Kawasan gunung Bromo Tengger Semeru memiliki arti penting bagi konservasi, biodiversitas pegunungan dalam melestarikan jenis-jenis langka dan mempunyai potensi untuk dimanfaatkan dan dikembangkan. Taman Nasional Bromo Tengger Semeru mempunyai keanekaragan jenis tinggi dan khas, di lingkari oleh hutan Perhutani (hutan lindung dan hutan produksi), dimana hutan lindung berfungsi dalam melestarikan tata guna air (hidrologi).Suatu lingkungan berbeda menimbulkan dampak komposisi vegetasi berlainan misalnya, tegalan, lautan pasir, pekarangan, hutan produksi, hutan alam. Vegetasi merupakan masyarakat tumbuhan yang tersusun atas individu-individu atau kumpulan populasi jenis.
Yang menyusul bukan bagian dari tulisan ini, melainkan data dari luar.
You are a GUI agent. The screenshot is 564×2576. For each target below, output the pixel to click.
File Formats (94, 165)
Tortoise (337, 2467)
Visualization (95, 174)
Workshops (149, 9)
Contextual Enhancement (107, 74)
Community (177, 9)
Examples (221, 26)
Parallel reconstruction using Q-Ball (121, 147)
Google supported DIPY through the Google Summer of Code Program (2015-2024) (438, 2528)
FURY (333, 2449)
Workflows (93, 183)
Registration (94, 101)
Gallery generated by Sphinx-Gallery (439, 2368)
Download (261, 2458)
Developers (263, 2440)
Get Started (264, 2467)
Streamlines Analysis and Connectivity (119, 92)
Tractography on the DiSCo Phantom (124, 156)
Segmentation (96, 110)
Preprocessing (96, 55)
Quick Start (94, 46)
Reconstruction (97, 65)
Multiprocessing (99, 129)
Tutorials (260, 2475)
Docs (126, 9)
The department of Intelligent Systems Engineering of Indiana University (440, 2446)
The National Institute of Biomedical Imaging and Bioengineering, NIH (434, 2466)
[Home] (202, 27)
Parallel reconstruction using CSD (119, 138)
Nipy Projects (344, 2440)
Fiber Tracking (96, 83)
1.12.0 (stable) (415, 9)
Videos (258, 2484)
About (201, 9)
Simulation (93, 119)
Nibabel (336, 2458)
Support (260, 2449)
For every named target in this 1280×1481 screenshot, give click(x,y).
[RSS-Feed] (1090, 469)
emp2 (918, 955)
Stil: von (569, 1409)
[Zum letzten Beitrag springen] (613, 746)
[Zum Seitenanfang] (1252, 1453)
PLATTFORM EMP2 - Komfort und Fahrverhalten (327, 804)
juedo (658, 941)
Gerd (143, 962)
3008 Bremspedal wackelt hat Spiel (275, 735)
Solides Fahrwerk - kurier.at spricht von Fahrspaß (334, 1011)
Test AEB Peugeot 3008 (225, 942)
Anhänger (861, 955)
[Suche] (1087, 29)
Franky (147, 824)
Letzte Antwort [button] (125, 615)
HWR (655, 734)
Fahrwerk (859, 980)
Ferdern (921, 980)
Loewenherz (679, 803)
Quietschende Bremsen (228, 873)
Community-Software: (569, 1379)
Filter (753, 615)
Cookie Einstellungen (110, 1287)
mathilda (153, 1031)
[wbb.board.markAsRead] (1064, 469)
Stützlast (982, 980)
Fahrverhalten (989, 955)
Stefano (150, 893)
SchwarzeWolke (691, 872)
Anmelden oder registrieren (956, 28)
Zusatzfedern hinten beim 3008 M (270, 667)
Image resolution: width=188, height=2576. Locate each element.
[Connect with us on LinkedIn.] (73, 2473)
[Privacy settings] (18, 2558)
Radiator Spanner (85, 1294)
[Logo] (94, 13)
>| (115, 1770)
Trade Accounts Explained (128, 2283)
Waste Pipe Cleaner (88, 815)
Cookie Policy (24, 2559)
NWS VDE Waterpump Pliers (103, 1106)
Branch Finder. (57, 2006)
Struktur komunitas dengan komposisi keanekaragaman tumbuhan tinggi mempunyai tempat dengan kelembaban tanah tinggi dan drainase baik. Ketersediaan data yang baik di kawasan Bromo Tengger Semeru mempunyai dampak dalam menentukan kebijakan dalam pengelolaan keanekaragaman hayati berkelanjutan.Keberadaan masyarakat di sekitarnya merupakan bagian yang tidak dapat dipisahkan dari sebuah mata rantai ekosistem yang saling berkaitan.

Masyarakat Tengger berada di kawasan Bromo Tengger Semeru telah memiliki pengetahuan tradisional dalam pengelolaan lahan tegalan, pekarangan, perumahan, tata air serta lingkungan pegunungan yang dingin, dimana pengetahuan tradisional yang telah diturunkan dari nenek moyang telah menyatu dalam setiap aspek kehidupannya. Pengetahuan tentang tata ruang tersebut merupakan strategi adaptasi masyarakat terhadap kondisi lingkungan di sekitarnya. Mereka melakukan aktivitas pengolahan tegalan terutama budidaya sayuran, kebutuhan karbohidrat, obat-obatan, ritual, kayu bakar, bangunan serta kebutuhan konservasi dalam menjaga lingkungannya. Setiap suku mempunyai sistem pemberdayaan sumber daya tersendiri sesuai dengan keadaan alam lingkungannya. Perilaku setiap suku akan berbeda dan hal ini dapat dimaklumi sesuai dengan tingkat stategi adaptasi masyarakat, budaya terhadap

lingkungannya. Pengolahan lahan merupakan hasil pikiran manusia dalam mengelola sumber daya alam dalam menciptakan kesejahteraannya.